At the Music Academy Digital Dance Festival 2022, Alarmel appeared in pink and gold for the opening ode to Lakshmi, Saraswati and Durga, tuned by Prema Ramamurthy and S. Rajeswari in a melodious mix of ragas in talamalika. The piece was interspersed with delightful, brief swara passages, which had a touch of solemnity.
Alarmel presented a Sankarabaranam padavarnam, a Tamil adaptation of the Telugu ‘Samikki sari evvare’ (Adi). Interestingly, she found spaces to fill in with melody and rhythm. In the sahitya portion of the pallavi, revealing the identity of the nayaka, she danced to a nadai-bedam flute interlude, revelling in nature’s bounty.
Steeped in devotion
The jathis had a good mix of geometry and lasya, lines and curves, although one found them a bit long. In the tradition of bhakti-shringara pieces, Alarmel turned devotional in the anupallavi, admiring the procession of Rajagopala. From the charanam however, the varnam was about Kama and his love-darts enhancing the shringara rasa.
The musicians were immersive — one could hear the chirping of the birds (J.B. Sruthi Sagar on the flute) during the last charana swara. Vasudha Ravi’s melody was enriched by one more instrumentalist, K.P. Nandini (violin), adding to the richness of the orchestration. Handling the rhythmic nuances with involved precision were C.K. Vasudevan (nattuvangam) and Shaktivel Muruganandam (mridangam). The lighting was by Murugan Krishnan and costumes by D.S. Aiyyelu.
Alarmel’s choice for abhinaya was an unusual but rather topical ‘Pushpa Vilapam’ (Jandhyala Papayya Sastri, tuned in ragamalika, talamalika), where a devotee is torn between plucking flowers for worship or letting the ‘sentient’ flowers be.

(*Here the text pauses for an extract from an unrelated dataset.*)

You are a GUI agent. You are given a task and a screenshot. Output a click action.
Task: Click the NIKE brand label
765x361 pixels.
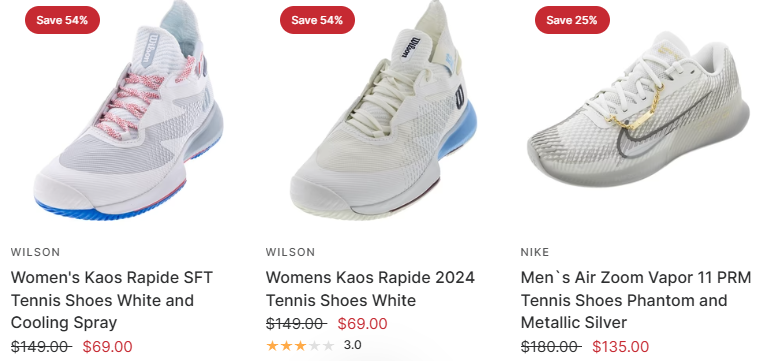[x=535, y=252]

The flowers accuse the man of cruelty, when he plucks the tender buds and pierces them with a needle to thread them into garlands or boils them to make perfume when they willingly scent the air and feed the bees. It was built into a poignant narrative by the dancer, who then finished with an energetic Abhogi (Adi) Nritta Lahari.
The Chennai-based writer reviews classical dance.